Das ganze persönliche Abkühlungsprogramm dient  dem volkswirtschaftlichen Aufschwung. Das ist die wahre soziale Einstellung. Völlen für die Vollbeschäftigung. Genießen für die Armen. Thailand an der Waschmühle. Ohne belastende Kerosin - Schleudern. Und einer Kinderseele machen Sie eine große Freude. Sie stiften damit einen Traum. Vom Ende der Hartz-IV - Tradition in der Familie. Vielleicht Motivation, einmal LeiharbeiterIn zu werden. Oder ErntehelferIn. Oder 1-Euro- JobberIn. Hell aus dem dunklen Vergangenen  leuchtet die Zukunft hervor, die 1-Euro- Münze ihr strahlendes Symbol.
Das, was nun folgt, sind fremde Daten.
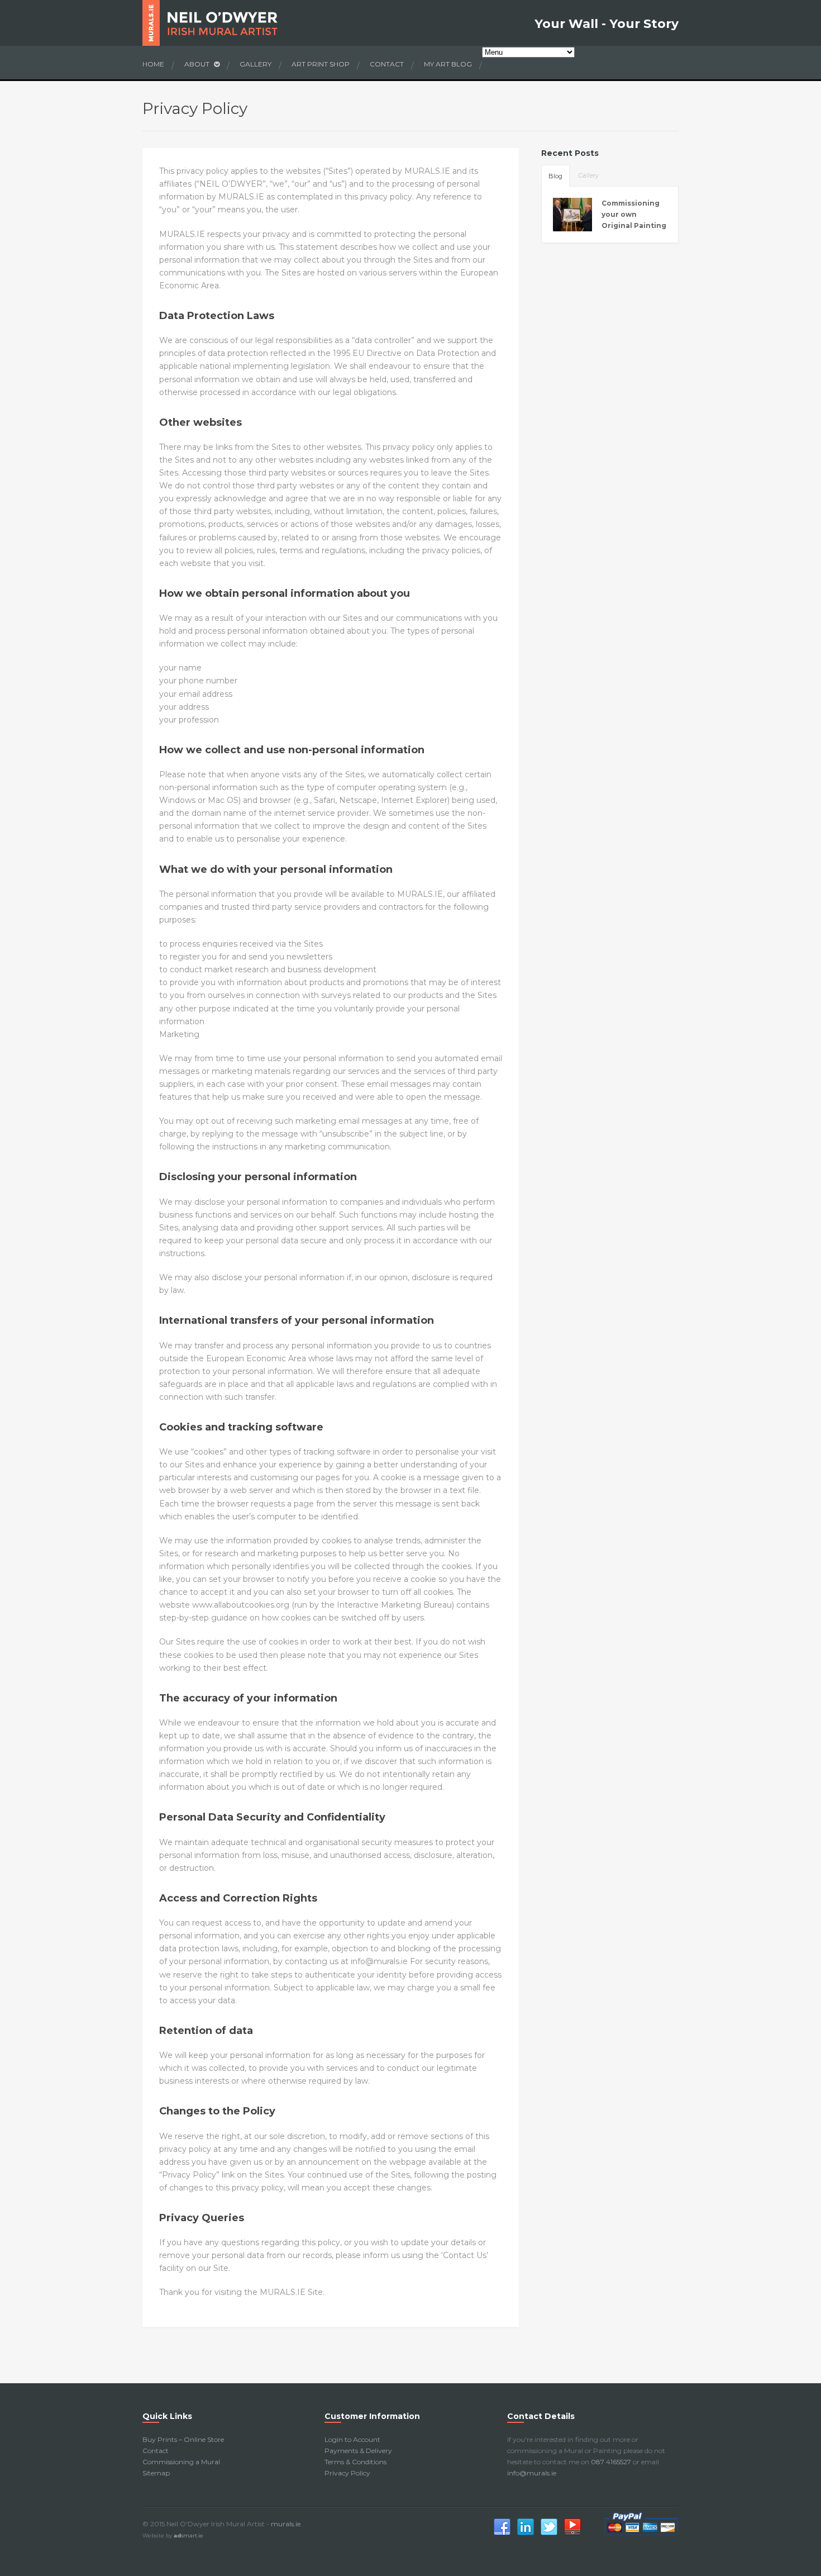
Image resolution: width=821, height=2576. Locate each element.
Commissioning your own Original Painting (634, 214)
Langzeitarbeitslose, man sollte ihnen die Motivation für einen möglichen  1 - Euro- Job nicht nehmen und bei der Bezahlung entsprechend unter dieser Summe bleiben, eignen sich besonders  für einfache Tätigkeiten.  In die Pedalen eines Heimfahrrads treten, der Dynamo speist den Ventilator - und wir verbrauchen weniger bösen Strom. Strampeln für Röttgen. Nicht, dass noch ein Hoffnungsträger vom Rad fällt und wir nur noch eine Mappus- Show erleben, die christdemokratische Antwort auf Miss Piggy.
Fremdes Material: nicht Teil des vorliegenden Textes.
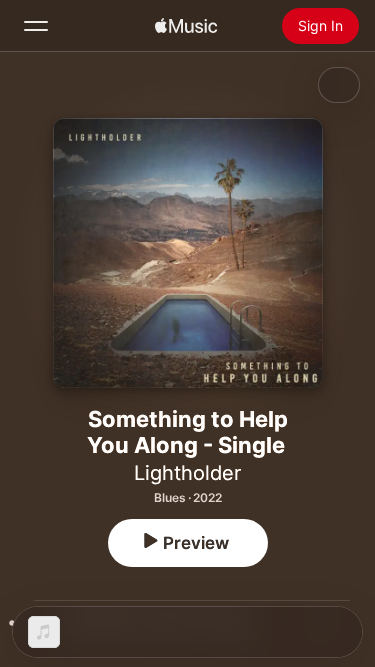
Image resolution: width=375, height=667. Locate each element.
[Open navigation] (36, 26)
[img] (186, 26)
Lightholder (187, 473)
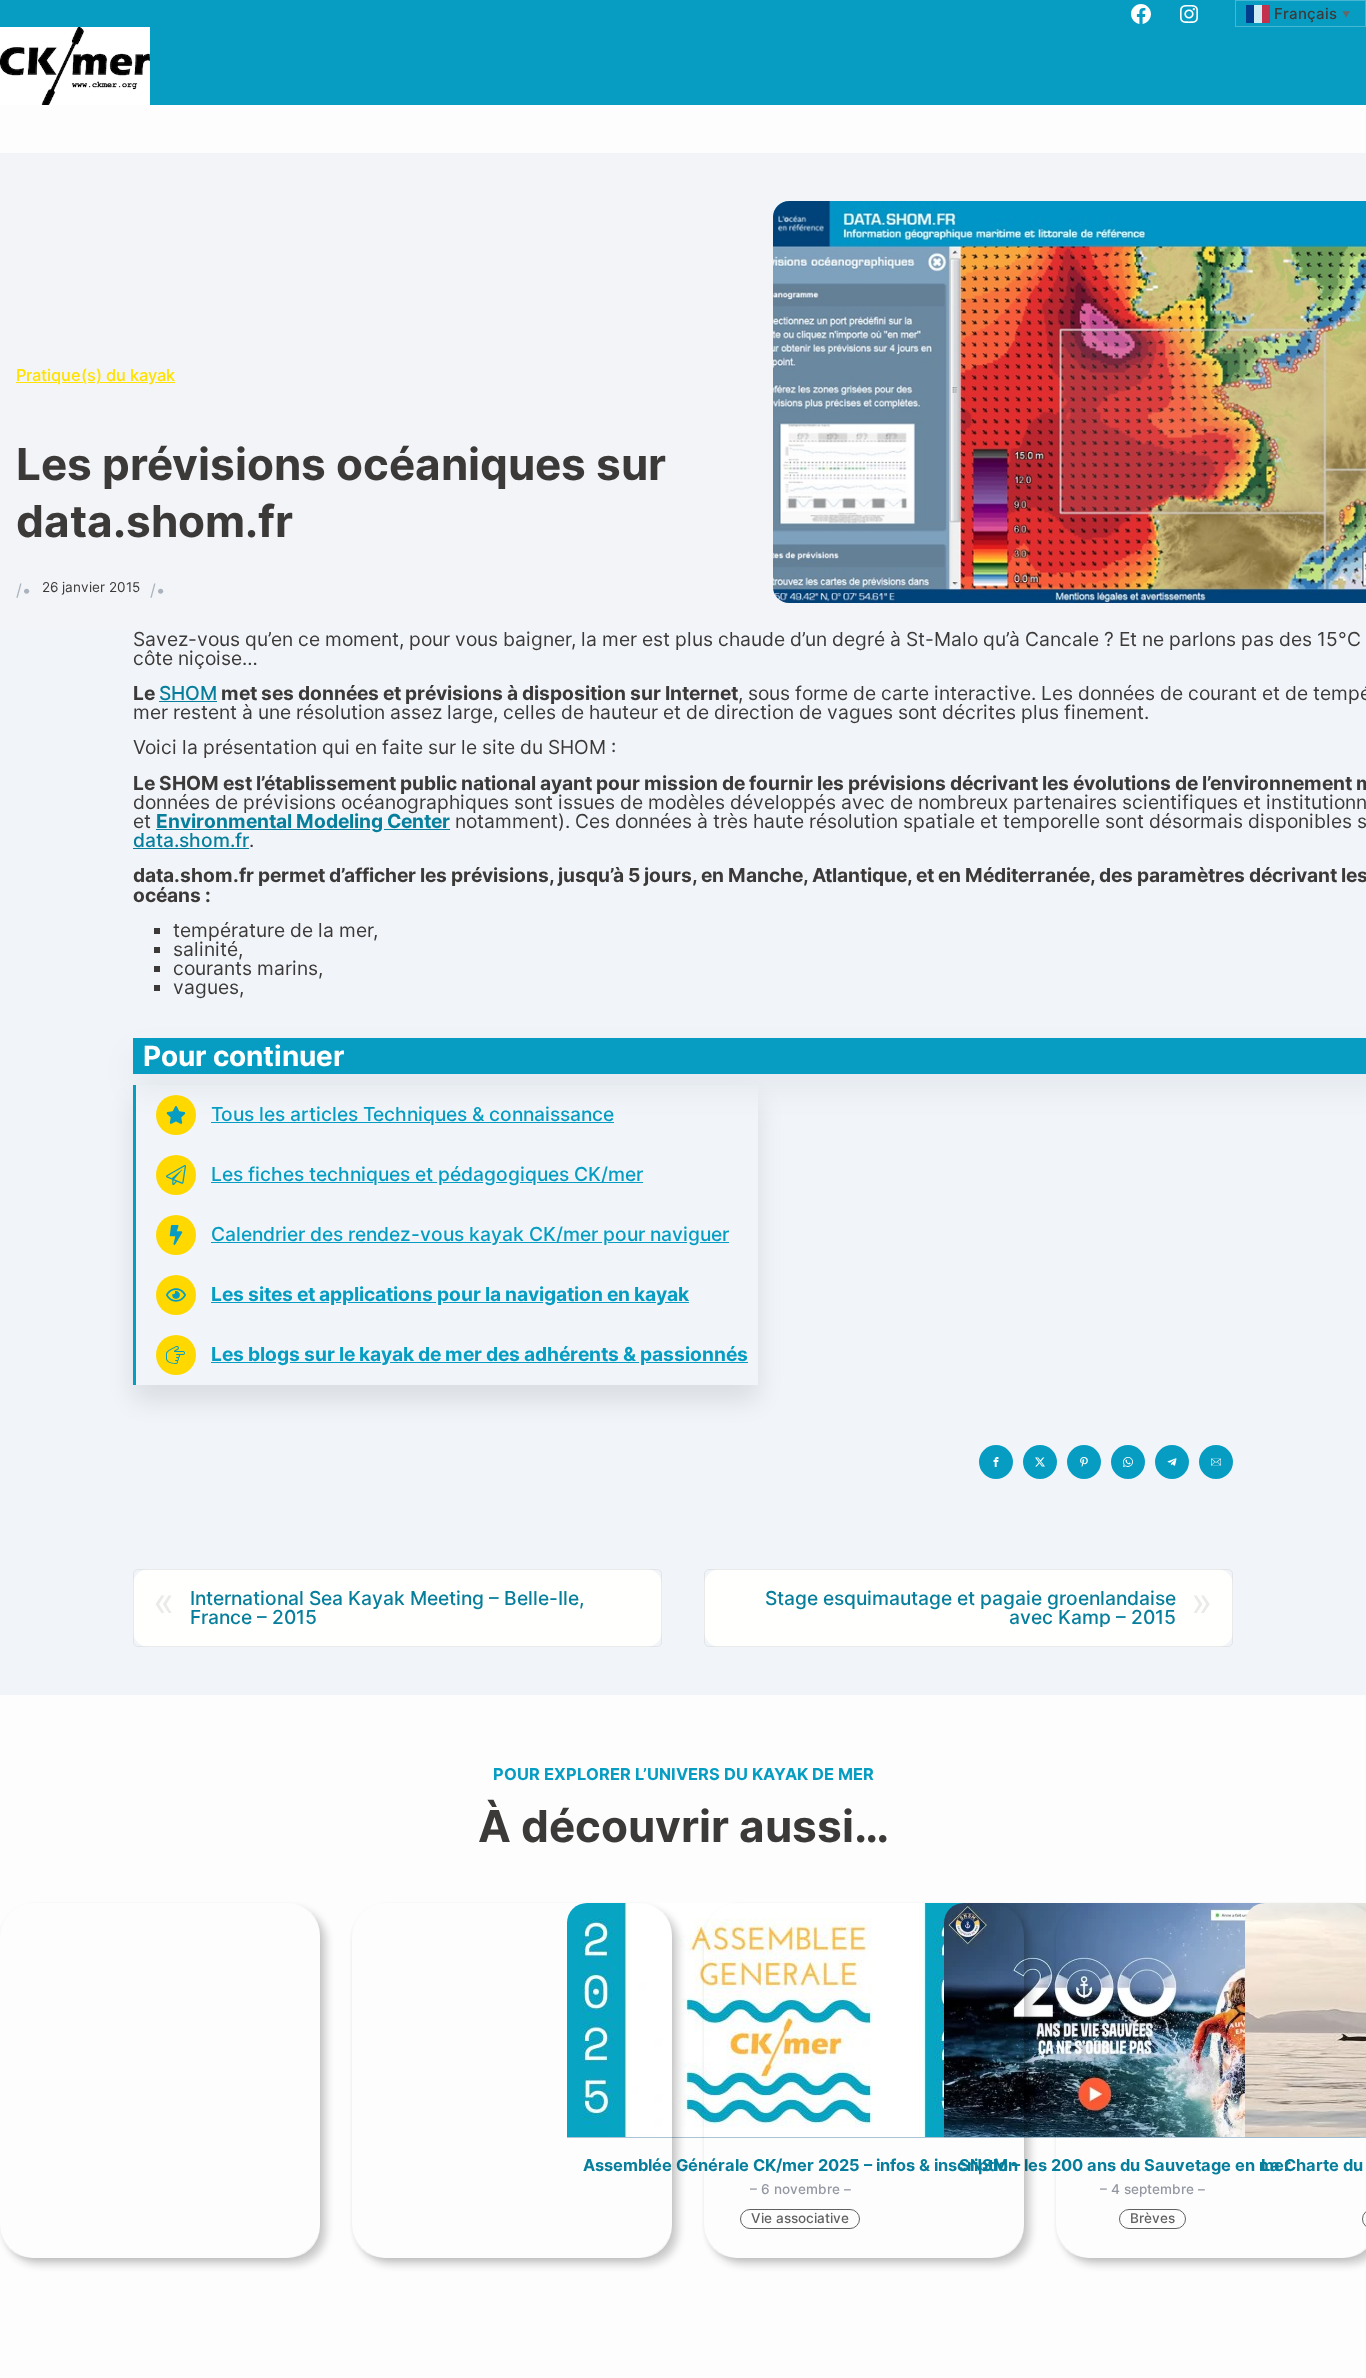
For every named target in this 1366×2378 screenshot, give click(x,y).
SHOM (188, 693)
Lassen Sie sich im Haus bedienen! Jede gesparte Bewegung Ihrerseits verhindert schwitzen. Und genau das möchte Ihnen WILLI ermöglichen.Trockener Haut durch den Sommer. Hitzeschäden nur an der Ente. Oder bei den anderen.

Eben ruft mich mein Chefredakteur an.Ob ich zu lange in der Sonne gesessen hätte. Nein, am PC, der Artikel mein Beitrag zur Vermeidung von Hitzeschäden. An mir.  So habe ich immer schon geschrieben. Einen heißen Sommer noch, liebe WILLI- Leserin und lieber WILLI- Leser! Wir sehn uns an der Waschmühle. Ich leih Ihnen dann mal meinen Fächler.  Notfalls tut es auch ein WILLI-Heft. Das kostet gar nichts. Schön zusammen rollen. Und dann wedeln!  Meinen Beitrag können Sie ruhig knicken. Bin ich ja gewohnt.